▸ **WHAT IS BEING ASKED**:
Convert the material below into a numbered list with one line per item, and leave out any blank lines.

▸ **RECORDS FOR PROCESSING**:
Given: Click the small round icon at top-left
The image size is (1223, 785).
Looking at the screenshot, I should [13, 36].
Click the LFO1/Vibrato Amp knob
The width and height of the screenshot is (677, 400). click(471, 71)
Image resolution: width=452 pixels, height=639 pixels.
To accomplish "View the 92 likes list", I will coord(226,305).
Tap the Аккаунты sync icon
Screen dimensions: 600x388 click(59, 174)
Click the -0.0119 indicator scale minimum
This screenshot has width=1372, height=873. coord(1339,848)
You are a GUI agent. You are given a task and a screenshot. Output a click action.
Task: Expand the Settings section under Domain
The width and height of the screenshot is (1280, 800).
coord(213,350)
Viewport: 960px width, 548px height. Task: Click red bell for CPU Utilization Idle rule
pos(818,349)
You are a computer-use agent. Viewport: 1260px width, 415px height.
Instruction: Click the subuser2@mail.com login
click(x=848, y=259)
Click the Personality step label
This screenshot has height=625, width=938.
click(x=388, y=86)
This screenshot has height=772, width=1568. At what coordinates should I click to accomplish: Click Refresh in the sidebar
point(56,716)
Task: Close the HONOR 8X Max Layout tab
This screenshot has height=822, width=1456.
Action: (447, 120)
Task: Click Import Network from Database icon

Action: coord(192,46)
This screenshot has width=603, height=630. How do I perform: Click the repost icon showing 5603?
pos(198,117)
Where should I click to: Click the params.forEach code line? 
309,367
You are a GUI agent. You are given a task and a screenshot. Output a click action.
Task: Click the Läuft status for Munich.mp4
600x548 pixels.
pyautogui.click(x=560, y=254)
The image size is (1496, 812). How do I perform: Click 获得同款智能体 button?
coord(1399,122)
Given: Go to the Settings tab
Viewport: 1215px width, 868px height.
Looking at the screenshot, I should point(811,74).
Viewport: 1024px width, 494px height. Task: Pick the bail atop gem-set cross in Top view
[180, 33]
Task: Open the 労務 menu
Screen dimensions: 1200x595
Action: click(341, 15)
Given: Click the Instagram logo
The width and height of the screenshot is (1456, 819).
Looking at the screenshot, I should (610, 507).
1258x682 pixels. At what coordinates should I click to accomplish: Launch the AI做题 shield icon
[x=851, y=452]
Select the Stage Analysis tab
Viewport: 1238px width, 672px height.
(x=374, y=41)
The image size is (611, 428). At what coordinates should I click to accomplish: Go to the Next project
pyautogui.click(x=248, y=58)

▸ **RESULT OF THIS TASK**:
1. Given: Click the small round icon at top-left
2. The image size is (1223, 785).
3. Looking at the screenshot, I should [13, 36].
4. Click the LFO1/Vibrato Amp knob
5. The width and height of the screenshot is (677, 400). click(471, 71)
6. Image resolution: width=452 pixels, height=639 pixels.
7. To accomplish "View the 92 likes list", I will coord(226,305).
8. Tap the Аккаунты sync icon
9. Screen dimensions: 600x388 click(59, 174)
10. Click the -0.0119 indicator scale minimum
11. This screenshot has width=1372, height=873. coord(1339,848)
12. You are a GUI agent. You are given a task and a screenshot. Output a click action.
13. Task: Expand the Settings section under Domain
14. The width and height of the screenshot is (1280, 800).
15. coord(213,350)
16. Viewport: 960px width, 548px height. Task: Click red bell for CPU Utilization Idle rule
17. pos(818,349)
18. You are a computer-use agent. Viewport: 1260px width, 415px height.
19. Instruction: Click the subuser2@mail.com login
20. click(x=848, y=259)
21. Click the Personality step label
22. This screenshot has height=625, width=938.
23. click(x=388, y=86)
24. This screenshot has height=772, width=1568. At what coordinates should I click to accomplish: Click Refresh in the sidebar
25. point(56,716)
26. Task: Close the HONOR 8X Max Layout tab
27. This screenshot has height=822, width=1456.
28. Action: (447, 120)
29. Task: Click Import Network from Database icon
30. Action: coord(192,46)
31. This screenshot has width=603, height=630. How do I perform: Click the repost icon showing 5603?
32. pos(198,117)
33. Where should I click to: Click the params.forEach code line? 
34. 309,367
35. You are a GUI agent. You are given a task and a screenshot. Output a click action.
36. Task: Click the Läuft status for Munich.mp4
37. 600x548 pixels.
38. pyautogui.click(x=560, y=254)
39. The image size is (1496, 812). How do I perform: Click 获得同款智能体 button?
40. coord(1399,122)
41. Given: Go to the Settings tab
42. Viewport: 1215px width, 868px height.
43. Looking at the screenshot, I should point(811,74).
44. Viewport: 1024px width, 494px height. Task: Pick the bail atop gem-set cross in Top view
45. [180, 33]
46. Task: Open the 労務 menu
47. Screen dimensions: 1200x595
48. Action: click(341, 15)
49. Given: Click the Instagram logo
50. The width and height of the screenshot is (1456, 819).
51. Looking at the screenshot, I should (610, 507).
52. 1258x682 pixels. At what coordinates should I click to accomplish: Launch the AI做题 shield icon
53. [x=851, y=452]
54. Select the Stage Analysis tab
55. Viewport: 1238px width, 672px height.
56. (x=374, y=41)
57. The image size is (611, 428). At what coordinates should I click to accomplish: Go to the Next project
58. pyautogui.click(x=248, y=58)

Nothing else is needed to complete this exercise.